**Directions for this task**
Below is a listing; retype exactly the line with "Given: Click the" and every line after it through the end, and only those, leaving out the pictures.

**Records supplied**

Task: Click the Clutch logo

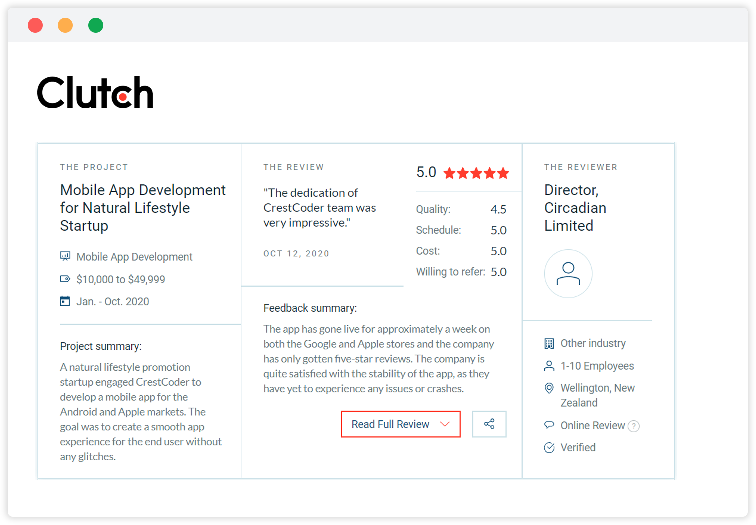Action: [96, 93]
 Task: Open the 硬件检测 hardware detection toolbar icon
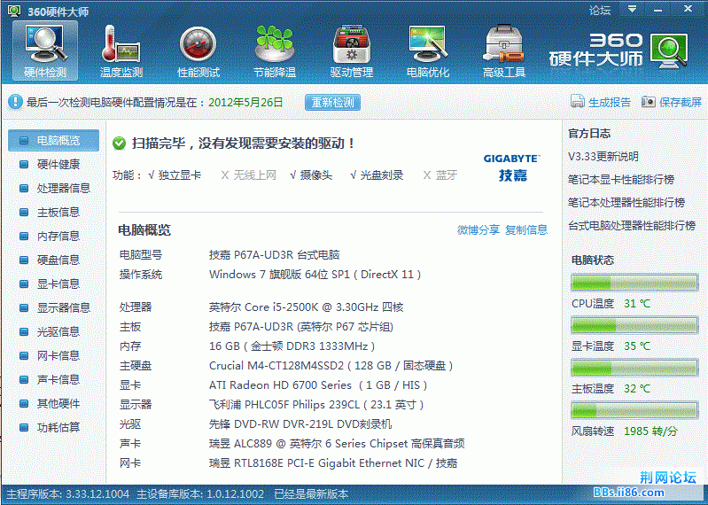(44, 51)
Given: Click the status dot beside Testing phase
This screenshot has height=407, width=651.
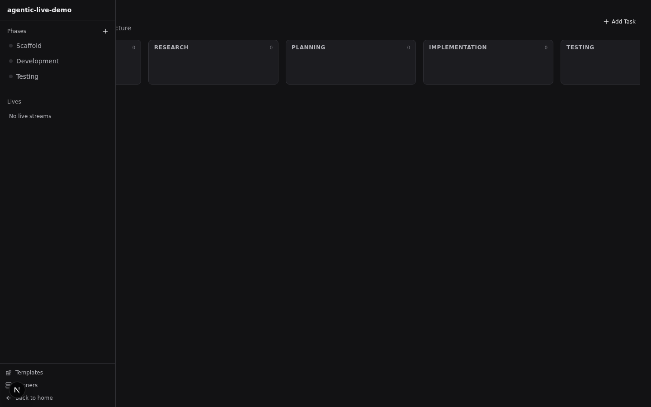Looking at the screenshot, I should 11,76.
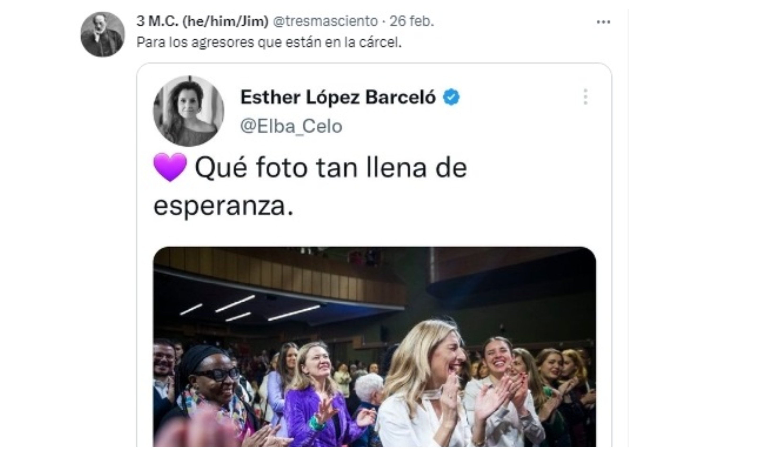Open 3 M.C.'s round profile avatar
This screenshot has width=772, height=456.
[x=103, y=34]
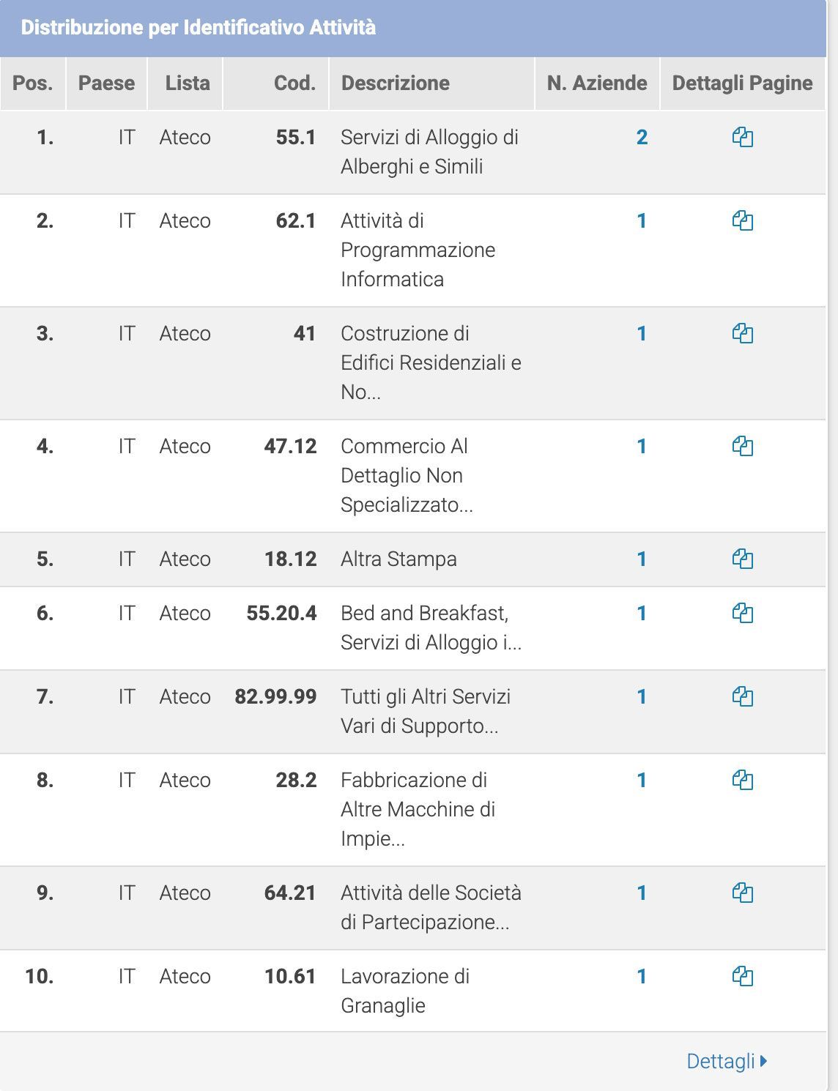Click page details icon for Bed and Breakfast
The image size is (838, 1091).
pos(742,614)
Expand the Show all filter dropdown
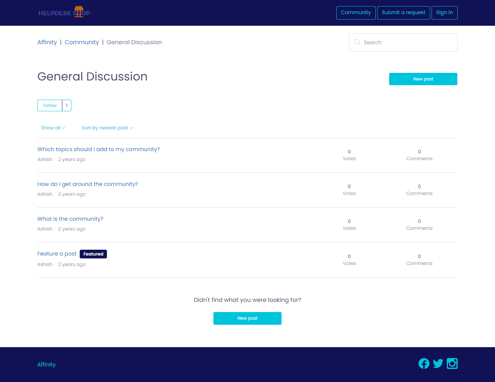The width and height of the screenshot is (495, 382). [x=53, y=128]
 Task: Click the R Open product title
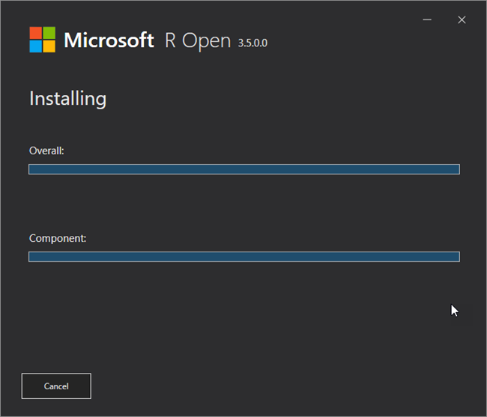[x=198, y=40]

**Solution to this problem**
Given: Click the status dot beside Testing phase
This screenshot has height=407, width=651.
Looking at the screenshot, I should 11,76.
Open 3 M.C.'s round profile avatar
This screenshot has width=772, height=456.
[x=103, y=34]
Click page details icon for Bed and Breakfast
The image size is (838, 1091).
pos(742,614)
Expand the Show all filter dropdown
The width and height of the screenshot is (495, 382). [x=53, y=128]
 Task: Click the R Open product title
[x=198, y=40]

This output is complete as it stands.